1:25:36 > 1:25:40# Then it all went wrong. #
1:25:48 > 1:25:52I don't think you could have gotten that kind of performance
1:25:52 > 1:25:55in a pre-record...
1:25:55 > 1:25:57because it was live,
1:25:57 > 1:26:01because she was definitely in the moment,
1:26:01 > 1:26:05and I'm sure that's what the director was after.
1:26:05 > 1:26:09And I think that, in her case, it was absolutely perfect.
1:26:09 > 1:26:16# So different now from what it seemed... #
1:26:20 > 1:26:22We see her go from very vulnerable
1:26:22 > 1:26:26to hard in the eyes, and shut-down and repressed.
1:26:26 > 1:26:30# Now life has killed the dream... #
1:26:30 > 1:26:34And she does it within the space of that last line.
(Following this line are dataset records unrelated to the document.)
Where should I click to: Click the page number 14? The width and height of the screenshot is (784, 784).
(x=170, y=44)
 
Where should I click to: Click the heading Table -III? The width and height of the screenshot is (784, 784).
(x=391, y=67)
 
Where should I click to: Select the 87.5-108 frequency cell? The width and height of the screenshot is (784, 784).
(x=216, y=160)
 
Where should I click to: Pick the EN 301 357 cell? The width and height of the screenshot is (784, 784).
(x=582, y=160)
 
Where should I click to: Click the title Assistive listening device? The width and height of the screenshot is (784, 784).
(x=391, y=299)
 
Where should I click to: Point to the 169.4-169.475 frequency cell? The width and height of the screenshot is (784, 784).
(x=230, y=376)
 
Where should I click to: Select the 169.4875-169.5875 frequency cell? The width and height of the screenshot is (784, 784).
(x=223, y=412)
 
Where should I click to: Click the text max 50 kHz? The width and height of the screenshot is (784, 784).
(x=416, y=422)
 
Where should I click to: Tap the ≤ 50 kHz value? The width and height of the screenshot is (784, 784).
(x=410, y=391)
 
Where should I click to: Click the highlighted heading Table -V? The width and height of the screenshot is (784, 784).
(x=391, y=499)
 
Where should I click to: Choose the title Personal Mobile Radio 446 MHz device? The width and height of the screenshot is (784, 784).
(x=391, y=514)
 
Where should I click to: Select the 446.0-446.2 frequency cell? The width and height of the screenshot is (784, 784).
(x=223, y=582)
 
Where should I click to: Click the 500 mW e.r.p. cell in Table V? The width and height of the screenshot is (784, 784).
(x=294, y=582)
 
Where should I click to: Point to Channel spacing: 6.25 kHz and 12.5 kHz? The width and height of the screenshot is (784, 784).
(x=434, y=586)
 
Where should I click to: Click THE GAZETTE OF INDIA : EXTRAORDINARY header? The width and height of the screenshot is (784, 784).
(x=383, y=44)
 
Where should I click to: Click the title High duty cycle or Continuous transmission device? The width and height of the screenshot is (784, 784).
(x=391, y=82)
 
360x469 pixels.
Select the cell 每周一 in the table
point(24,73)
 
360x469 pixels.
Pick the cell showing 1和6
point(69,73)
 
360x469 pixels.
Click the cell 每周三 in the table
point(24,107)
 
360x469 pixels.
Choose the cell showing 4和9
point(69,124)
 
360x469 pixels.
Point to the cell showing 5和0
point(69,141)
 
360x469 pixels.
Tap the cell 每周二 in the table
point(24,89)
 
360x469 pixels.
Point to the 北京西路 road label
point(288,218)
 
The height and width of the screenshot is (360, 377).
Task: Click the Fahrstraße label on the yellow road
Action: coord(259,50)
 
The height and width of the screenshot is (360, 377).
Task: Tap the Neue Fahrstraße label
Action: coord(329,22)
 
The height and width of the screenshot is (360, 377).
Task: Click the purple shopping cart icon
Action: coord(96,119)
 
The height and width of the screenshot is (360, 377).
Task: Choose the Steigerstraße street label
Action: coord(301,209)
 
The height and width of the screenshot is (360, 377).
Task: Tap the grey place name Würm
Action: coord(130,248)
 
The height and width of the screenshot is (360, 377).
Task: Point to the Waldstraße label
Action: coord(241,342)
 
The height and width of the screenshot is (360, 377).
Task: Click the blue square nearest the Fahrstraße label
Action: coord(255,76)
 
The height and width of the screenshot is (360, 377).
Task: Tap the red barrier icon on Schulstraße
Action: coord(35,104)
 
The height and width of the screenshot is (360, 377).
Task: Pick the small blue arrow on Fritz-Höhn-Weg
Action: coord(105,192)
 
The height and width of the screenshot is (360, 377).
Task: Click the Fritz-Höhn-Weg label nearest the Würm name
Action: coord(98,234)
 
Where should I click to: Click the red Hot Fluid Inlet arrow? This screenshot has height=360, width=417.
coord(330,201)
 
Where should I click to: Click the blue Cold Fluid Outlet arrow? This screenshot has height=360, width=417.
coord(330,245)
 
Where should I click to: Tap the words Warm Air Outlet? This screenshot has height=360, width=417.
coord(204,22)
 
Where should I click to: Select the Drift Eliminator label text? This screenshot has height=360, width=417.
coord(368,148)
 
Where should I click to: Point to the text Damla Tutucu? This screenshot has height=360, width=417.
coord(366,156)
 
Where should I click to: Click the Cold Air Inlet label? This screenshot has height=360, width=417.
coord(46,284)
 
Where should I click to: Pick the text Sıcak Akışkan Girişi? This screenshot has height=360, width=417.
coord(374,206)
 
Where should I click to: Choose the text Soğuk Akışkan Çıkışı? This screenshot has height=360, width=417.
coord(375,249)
1:26:35 > 1:26:42# ..I dreamed. #
1:26:51 > 1:26:55It's possibly, for me, my favourite bit of acting in the entire moment.
1:26:55 > 1:26:59But it's a great example of how liberating her
1:26:59 > 1:27:04to control the tempo allows the emotion in.
1:27:09 > 1:27:13The era of the secret singers appears to be at an end.
1:27:14 > 1:27:17But does knowing the truth about ghost singing
1:27:17 > 1:27:21spoil our enjoyment of the classic movie musicals?
1:27:21 > 1:27:23Well, Hollywood is the dream factory.
1:27:23 > 1:27:26We all know that Superman doesn't really fly
1:27:26 > 1:27:28and rocket ships don't really go to Mars.
1:27:28 > 1:27:33But we embrace Hollywood's ability to construct
1:27:33 > 1:27:35these wonderful fantasies for us.
1:27:37 > 1:27:41They were beautiful to look at, great to listen to.
1:27:41 > 1:27:46They were fabulous entertainment and how can that ever go out of style?
1:27:49 > 1:27:54Feeling a great musical definitely is a very, very special experience.
1:27:54 > 1:27:57I'll try to take my grandkids to see it, I'll tell you that.
1:28:01 > 1:28:04I think it's an escapism anyway, the movies.
1:28:04 > 1:28:07Anyone that believes that that really happened
1:28:07 > 1:28:10then probably needs to have their head examined.
1:28:10 > 1:28:11But to actually have a film spoilt
1:28:11 > 1:28:15because the voices were not the original, I don't think so.
1:28:18 > 1:28:22You are so happy to see these films,
1:28:22 > 1:28:30you are so thrilled and delighted and charmed. Who cares?